BANDUNG,TEROPONGMEDIA.ID — Kasus kematian mahasiswa Universitas Udayana (Unud) Denpasar, Timoty Anugrah Saputra (22), mulai menemukan titik terang setelah penyelidikan intensif yang dilakukan pihak kepolisian.
Berdasarkan hasil penyelidikan sementara, Timoty yang merupakan mahasiswa Fakultas Ilmu Sosial dan Ilmu Politik (FISIP) diduga mengakhiri hidupnya sendiri dengan cara melompat dari lantai empat gedung kampus.
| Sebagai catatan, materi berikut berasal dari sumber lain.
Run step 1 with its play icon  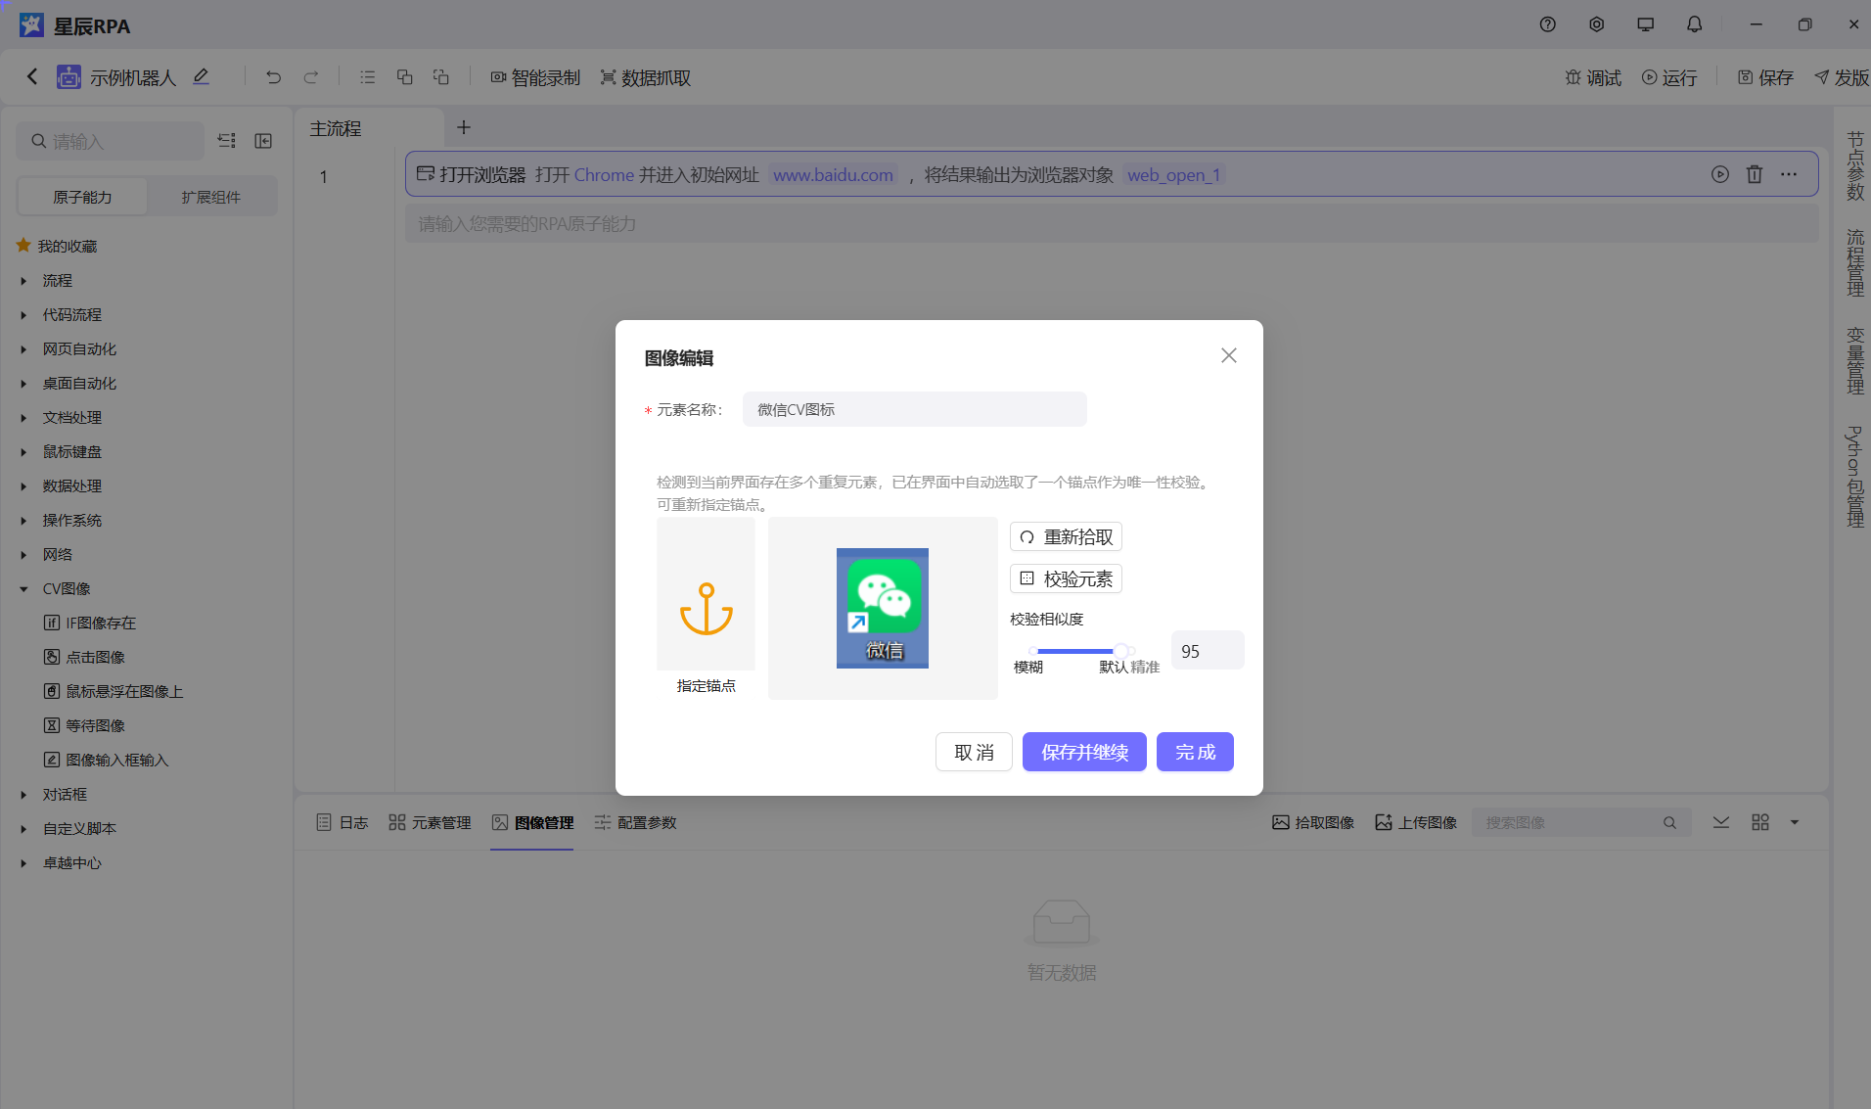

Kesimpulan sementara itu muncul setelah tim penyidik Polda Bali memeriksa lebih dari 20 saksi dan menelaah rekaman kamera pengawas (CCTV) di sekitar lokasi kejadian. Menariknya, rekaman CCTV yang sebelumnya diduga rusak justru menjadi kunci utama dalam mengungkap kronologi peristiwa tragis tersebut.
Kabid Humas Polda Bali, Kombes Pol Ariasandy, menjelaskan dari hasil analisis sementara, korban terekam berjalan sendirian menaiki tangga menuju lantai empat. Dalam rekaman tersebut, Timoty terlihat berhenti di salah satu sudut, kemudian melepaskan sepatunya, sebelum akhirnya terdengar suara benda jatuh dari arah luar gedung.
Sepasang sepatu yang ditemukan di dekat pagar pembatas lantai empat diidentifikasi sebagai milik korban, dan keterangan ini diperkuat oleh saksi petugas kebersihan yang sempat melihat korban melepas sepatu sebelum kejadian. Saat proses evakuasi, korban ditemukan tanpa alas kaki di halaman bawah gedung.
Awalnya, petugas keamanan kampus menduga kamera pengawas di lantai empat mengalami gangguan karena layar monitor tampak gelap. Namun, setelah dilakukan pengecekan ulang menggunakan alat perekam cadangan, seluruh rekaman berhasil dipulihkan.
Tiga kamera statis yang terpasang di area tersebut memberikan tiga sudut pandang berbeda—mengarah ke tangga, lift, dan bagian luar gedung—sehingga memperjelas rangkaian peristiwa sebelum insiden terjadi.
Pihak kepolisian menegaskan hasil penyelidikan ini masih bersifat sementara.
“Pemeriksaan terhadap sejumlah saksi, termasuk teman dekat dan dosen korban, masih berlangsung,” kata Ariasandy, mengutip baliexpress, Minggu (26/10/2025).
Meski indikasi bunuh diri cukup kuat, penyidik tetap membuka kemungkinan adanya faktor lain di balik peristiwa tragis tersebut.
Berdasarkan keterangan dari rekan-rekan dekatnya, Timoty dikenal sebagai mahasiswa yang cerdas, aktif dalam berbagai kegiatan kampus, serta mudah bergaul dengan siapa pun.
Tidak ditemukan adanya indikasi bahwa ia tengah menghadapi tekanan psikologis atau masalah pribadi yang serius.
Baca Juga:
Polisi Periksa Rekaman CCTV dan 21 Saksi Kasus Kematian Mahasiswa Unud Timothy
Rencana Studi Mahasiswa Unud Timothy yang Meninggal, Ingin Punya Teman
Pihak keluarga sempat menolak proses autopsi dan menyerahkan ponsel milik korban kepada sang paman. Namun, setelah dilakukan pendekatan persuasif oleh tim penyidik, ponsel tersebut akhirnya diserahkan kepada pihak kepolisian untuk kepentingan analisis lebih lanjut.
“Pemeriksaan ponsel sedang berjalan. Hasilnya akan kami sampaikan setelah proses analisis selesai,” jelas Ariasandy.